Operating Systems

Mystery Motorola-Google Phone Dials Up Web Speculation

A video and photos of what could be the first Motorola-Google smartphone have appeared on the Web, showing a standard Android phone with a Motorola logo at the top left of the device’s screen and the words “Motorola Confidential Property” along the screen’s bottom edge.

A Possible Motorola-Google Smartphone?

A Possible Motorola-Google Smartphone?

The Vietnamese website hosting the images, Tinhte, lists the mystery phone as having a 720p 4.65-inch AMOLED 320 ppi screen. It is apparently built around a Qualcomm Snapdragon S4 Pro or higher processor, and has a Qualcomm Adreno 320 graphical processing unit.

The mystery phone is reported to have 2 GB of RAM and a 2200 mAh battery. It also has onscreen buttons and a case with a curved back.

The device has been spotted in Brazil, according to published reports.

“It is nearly impossible to determine the specs,” said Michael Morgan, a senior analyst at ABI Research.

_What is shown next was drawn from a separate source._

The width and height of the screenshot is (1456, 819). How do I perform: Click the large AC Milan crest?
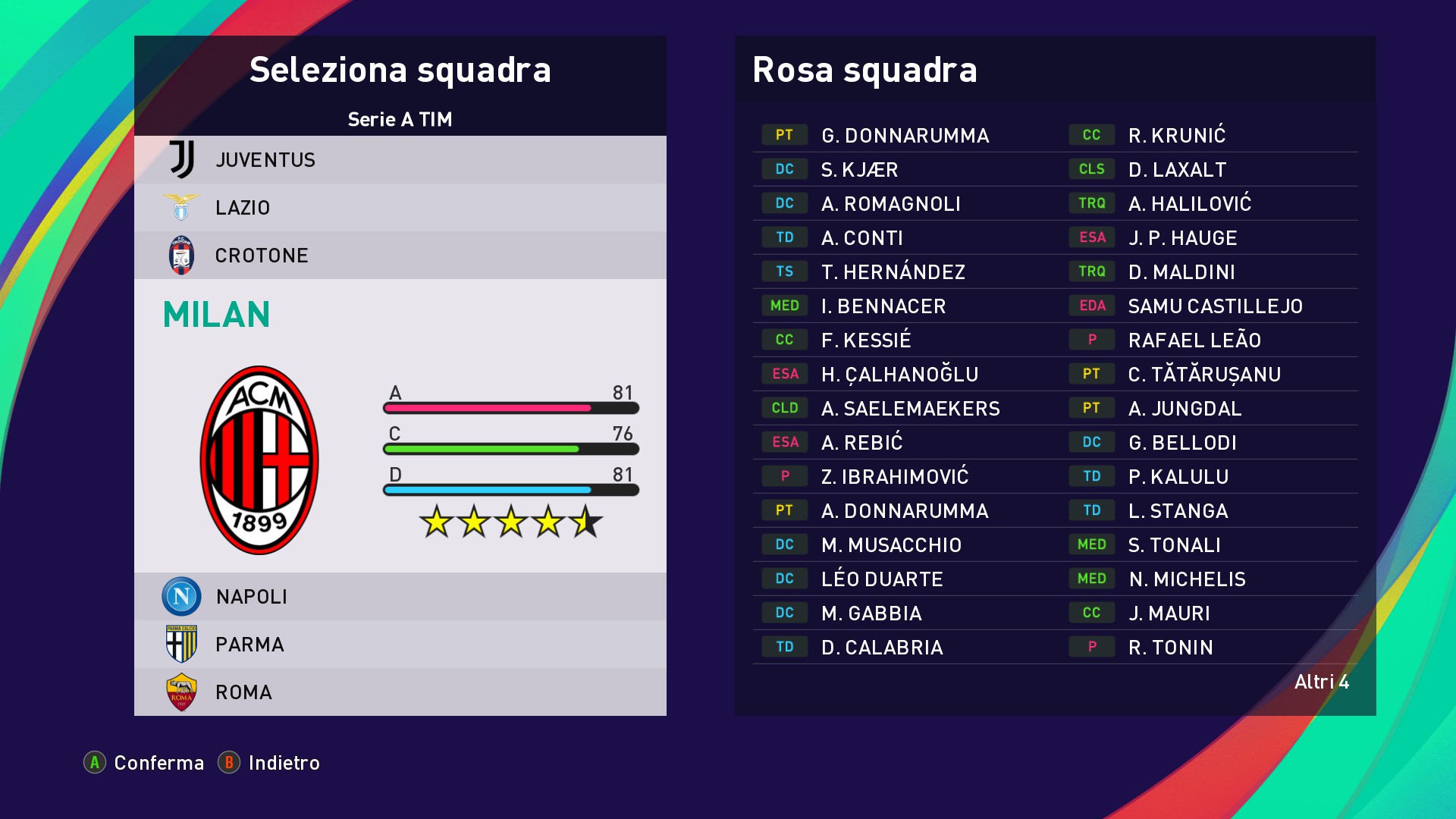(x=259, y=460)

This may not be the so-called Google “X Phone,” which will reportedly be Motorola’s flagship device when it launches later this year. That device could be unveiled in mid-May at Google I/O 2013, and it may run the stock version of the Android 5.0 Key Lime Pie operating system.

“I have heard of the ‘X Phone’ rumors, but nothing that definitively tells me what it is,” Morgan told TechNewsWorld.

Google Influence?

“If this phone is an example of where Google is taking its handsets, I would say that Google is looking to treat smartphones as a commodity whose only purpose to push Google software,” Morgan remarked. “From what I can see in these pictures, the only thing Google has brought is the request for higher margins from its newly acquired Motorola hardware business. The physical design and size of the handset imply a lower bill of materials.”

There might be some traces of the old Motorola on the mystery device, “but from what I can see here, those traces are only a silkscreen logo on the top and bottom,” he said.

The phone in the photo looks very much like any other Android smartphone, and “the only hope of differentiation is if this device has an Intel chip and sells for less than $100,” Morgan suggested.

X May Not Mark the Spot

Much of the speculation regarding a Motorola-Google device has centered around the rumored “X Phone” which the companies plan to position against both the iPhone and Samsung’s smartphones.

Whatever device Motorola and Google release, it “cannot be the same as before with an emphasis on thin design and, mostly, battery life,” Ramon Llamas, a research manager at IDC, told TechNewsWorld. “I am looking forward to new or better user experiences instead.”

Those experiences could take many forms, such as “more integration with Google + or YouTube, more augmented reality a la Google Glasses,” Llamas said.

“Both Google and Motorola bring a lot to the table,” he added, “and I cannot envision them just maintaining the status quo.”